As others noted, letters of recommendation don't come up much anymore. And in the aero world, which I left many many moons ago, the turnover is so rapid that most of my prior bosses were long gone a few years after leaving, in one case my direct supervisor left about a month after I did.
I half expect this from most of my coworkers, yes. Exodus in the last 6 months has been around 40%.

I make good friends wherever I work, I just don't play the blatantly sleazy 'networking game' particularly well. Again, appreciate the advice, especially from old heads whom I feel like I already know somewhat from your previous posts. I've lurked quite a while :)

RE: First industry-related job, might not get a reference. Should I change my ways?

"Pity. A team who can't socialise and work well together can itself can be the life or death of a program."
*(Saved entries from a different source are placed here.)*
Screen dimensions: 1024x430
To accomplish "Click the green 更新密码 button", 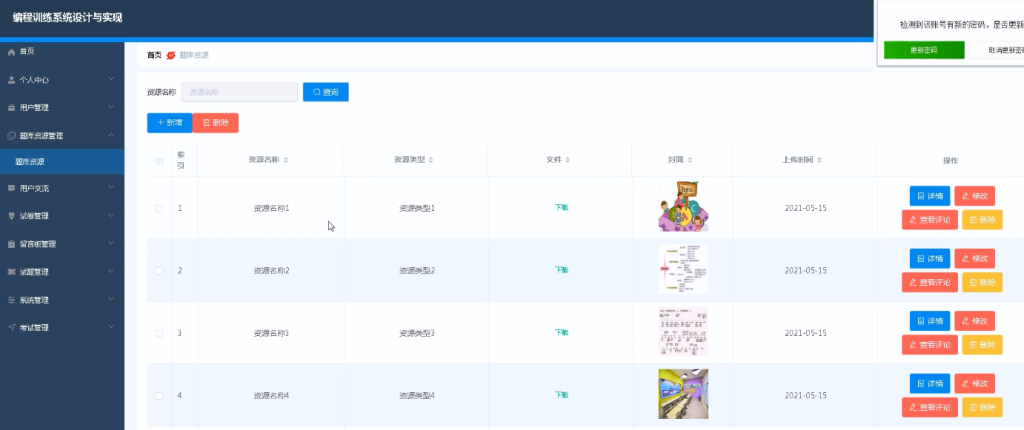I will [924, 50].
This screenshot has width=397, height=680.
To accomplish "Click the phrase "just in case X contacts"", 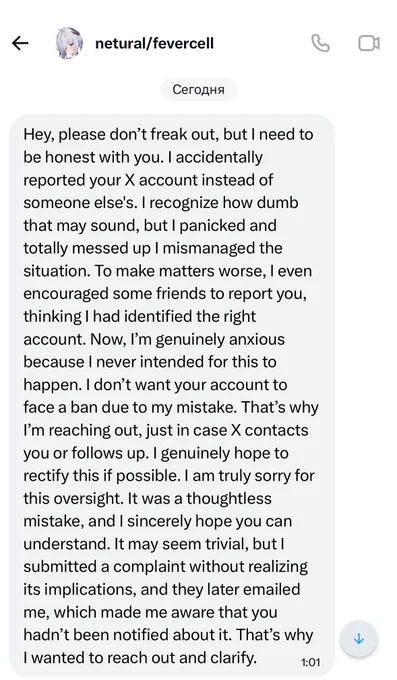I will tap(227, 430).
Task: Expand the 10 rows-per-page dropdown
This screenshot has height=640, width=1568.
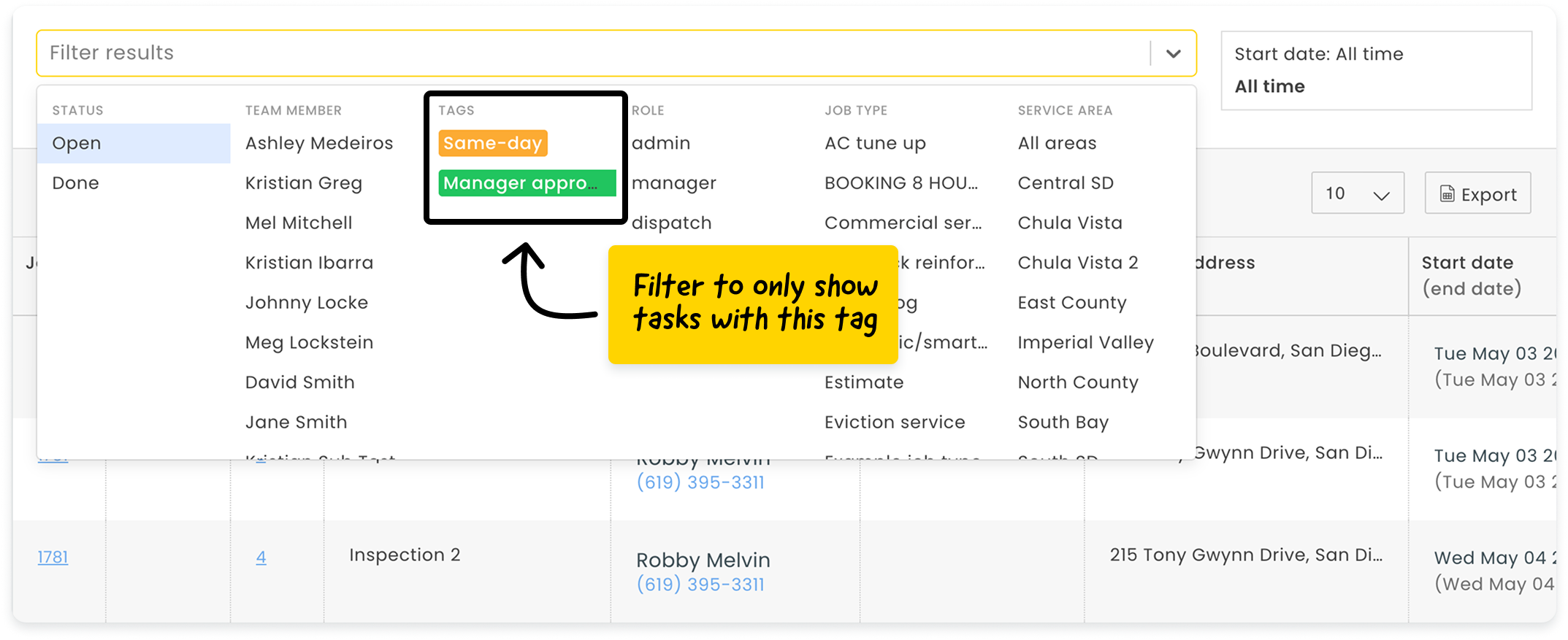Action: 1357,193
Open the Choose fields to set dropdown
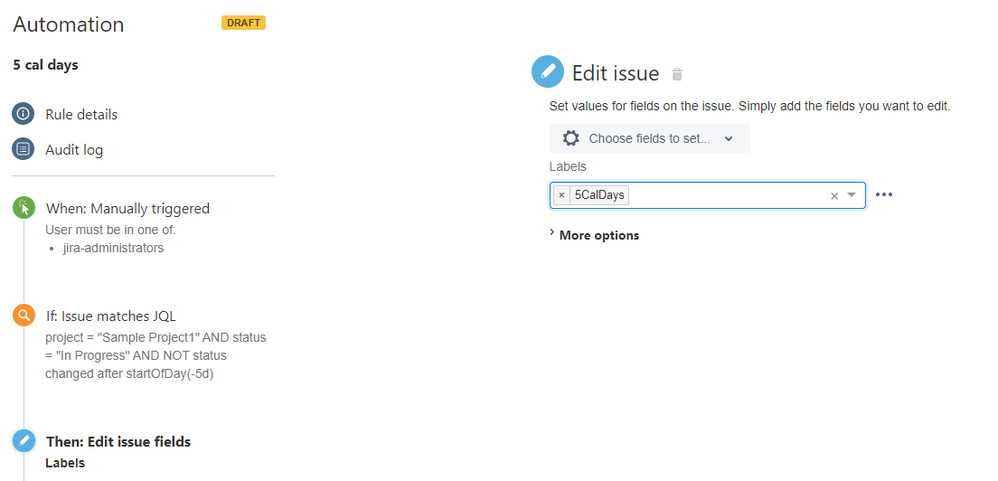Viewport: 998px width, 481px height. coord(650,138)
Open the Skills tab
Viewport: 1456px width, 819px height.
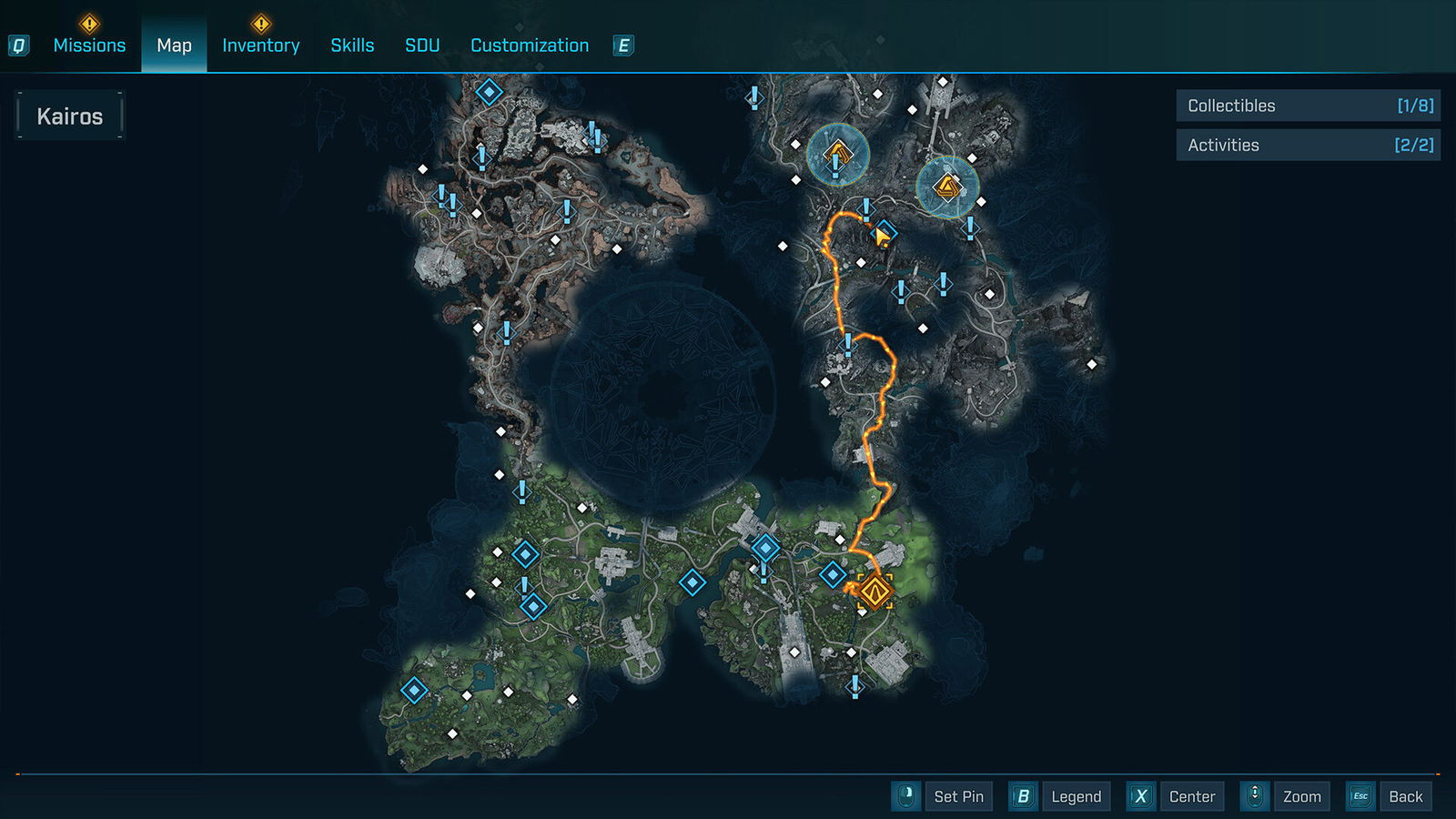352,46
I think CWB1 was referring to ethics and morals, rather than socialization skills or participation.

TTFN (ta ta for now)
I can do absolutely anything. I'm an expert! https://www.youtube.com/watch?v=BKorP55Aqvg
FAQ731-376: Eng-Tips.com Forum Policies forum1529: Translation Assistance for Engineers Entire Forum list http://www.eng-tips.com/forumlist.cfm

RE: First industry-related job, might not get a reference. Should I change my ways?

bigforrap, what do you know about team performance and the efficient operation of a business unit? You think you know so much, but you know so little. If you can remember that and do a good job at whatever you decide to do, the rest will be background noise. Come back in 10 years, nay 2 years, and re-read this thread and tell me I'm wrong.

RE: First industry-related job, might not get a reference. Should I change my ways?

Spend some time perusing linkedin or reading cover letters and you'll notice most folks put up the same charade when they describe themselves. "Hard-working, highly motivated, self-starter with a history of success...blah blah..job title...ethics." Most read about the same to include using the same verbiage, so save the effort giving anything more than a cursory description. Actions speak louder than words and often speak more toward an employee's character than their bio, so yes, personal character doesnt play as significant of a role in hiring. Evaluating personalities ultimately becomes an educated guess on management's part more than a written fact and thus unreliable, another reason it doesnt play too significant of a role. In a team environment extreme personalities can be harmful to productivity but don't let the many consultants selling productivity and methodologies mislead you, most folks are motivated to work together to earn their paycheck, even to the point of working well with people they wouldnt otherwise associate with.